We went for breakfast at the Wafleria, and I unthinkingly got a ice-cream-fruit-chocolate waffle which was huge and stressful, so I prevailed on my parents to eat most of it.
The bus left at 12.30 and we arrived in El Calafete around 4. From the information window we got directions to our hotel and since it was only 4 blocks away set out blithely to walk. After walking 4 blocks and seeing no sign of the hotel, we asked several people if they knew where it was and all replied that they had never heard of it. For about an hour we wandered, lugging our uncooperative bags, on the dirt roads in the area that we had been sent to asking various hotels and passersby if they knew where it was but they all denied the existence. Finally my mother wrote out the name of it on a piece of paper and that cleared up the confusion. A very nice woman gave us a ride to the opposite side of town and we checked into our hotel.
The hotel was very nice, and the room had a beautiful view of the city, but they owners were rather unhospitable.
My parents walked to the grocery store to get some provisions for our hike the next day and I practiced. Then, upon finding out that 'This is not a backpacker's hostel' and we weren't allowed to get take-out we walked downtown to a restaurant called Viva la Pepa. An apparently common practice in Argentina is to have a service charge included on the bill but this was the first time we encountered it. The food was good but, for a country priding itself on its Italian influence the Italian food is inedible. Actually, for any country the Italian food is pretty inedible.
At 5 the next morning we had to get ready to go for a tour called the Torres del Paine.

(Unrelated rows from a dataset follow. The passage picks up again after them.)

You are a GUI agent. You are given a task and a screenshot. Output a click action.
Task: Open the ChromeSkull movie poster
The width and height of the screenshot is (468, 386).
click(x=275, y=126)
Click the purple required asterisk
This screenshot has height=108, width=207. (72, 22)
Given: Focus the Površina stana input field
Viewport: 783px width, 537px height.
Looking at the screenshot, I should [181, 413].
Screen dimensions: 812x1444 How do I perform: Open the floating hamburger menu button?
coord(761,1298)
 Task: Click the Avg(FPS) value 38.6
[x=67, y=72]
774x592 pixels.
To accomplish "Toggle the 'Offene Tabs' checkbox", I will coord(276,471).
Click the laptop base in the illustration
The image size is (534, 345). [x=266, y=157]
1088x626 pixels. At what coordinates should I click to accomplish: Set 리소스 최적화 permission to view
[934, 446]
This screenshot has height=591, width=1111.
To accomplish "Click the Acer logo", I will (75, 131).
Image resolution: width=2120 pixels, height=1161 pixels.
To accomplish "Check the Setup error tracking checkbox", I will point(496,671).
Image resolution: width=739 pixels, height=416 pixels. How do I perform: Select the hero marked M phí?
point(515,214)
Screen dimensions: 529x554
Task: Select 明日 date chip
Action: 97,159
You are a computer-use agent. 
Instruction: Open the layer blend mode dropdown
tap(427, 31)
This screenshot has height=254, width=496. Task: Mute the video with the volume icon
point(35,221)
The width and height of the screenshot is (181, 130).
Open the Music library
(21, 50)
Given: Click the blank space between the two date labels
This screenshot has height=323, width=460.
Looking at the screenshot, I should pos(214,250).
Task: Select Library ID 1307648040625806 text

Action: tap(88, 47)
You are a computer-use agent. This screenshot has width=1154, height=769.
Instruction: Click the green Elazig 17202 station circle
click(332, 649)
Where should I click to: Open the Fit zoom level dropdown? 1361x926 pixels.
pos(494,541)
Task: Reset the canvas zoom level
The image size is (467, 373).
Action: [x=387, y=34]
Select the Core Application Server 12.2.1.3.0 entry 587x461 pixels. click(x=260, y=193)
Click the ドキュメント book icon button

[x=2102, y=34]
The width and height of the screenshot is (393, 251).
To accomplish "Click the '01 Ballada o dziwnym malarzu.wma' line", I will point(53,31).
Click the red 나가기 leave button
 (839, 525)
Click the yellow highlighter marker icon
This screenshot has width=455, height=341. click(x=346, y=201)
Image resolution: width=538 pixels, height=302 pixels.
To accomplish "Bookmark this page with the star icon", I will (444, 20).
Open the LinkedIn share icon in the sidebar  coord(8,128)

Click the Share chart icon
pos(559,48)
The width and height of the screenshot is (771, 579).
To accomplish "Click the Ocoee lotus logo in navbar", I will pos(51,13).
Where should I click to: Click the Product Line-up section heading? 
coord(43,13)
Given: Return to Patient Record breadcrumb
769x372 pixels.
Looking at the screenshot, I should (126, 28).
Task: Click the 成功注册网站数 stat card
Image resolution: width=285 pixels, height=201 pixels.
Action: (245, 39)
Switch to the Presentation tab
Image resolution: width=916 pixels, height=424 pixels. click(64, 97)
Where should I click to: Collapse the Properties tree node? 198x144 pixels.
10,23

The bus picked us up at our hotel a little before 6 in the morning, and we took the small bus to the station then transferred to a larger one with more people on it.
It took almost three hours to get the Chilean border but we crossed through fairly quickly, only having to give up the avocado and tomato. My passport is filling up with stamps.
From there our first stop was at the Lago Amargo, so named because it has a pH of 9 and supports no life but cyanobacteria. Surrounded on all sides by mountains as it was, we got some spectacular pictures of this deep and bright-blue lake.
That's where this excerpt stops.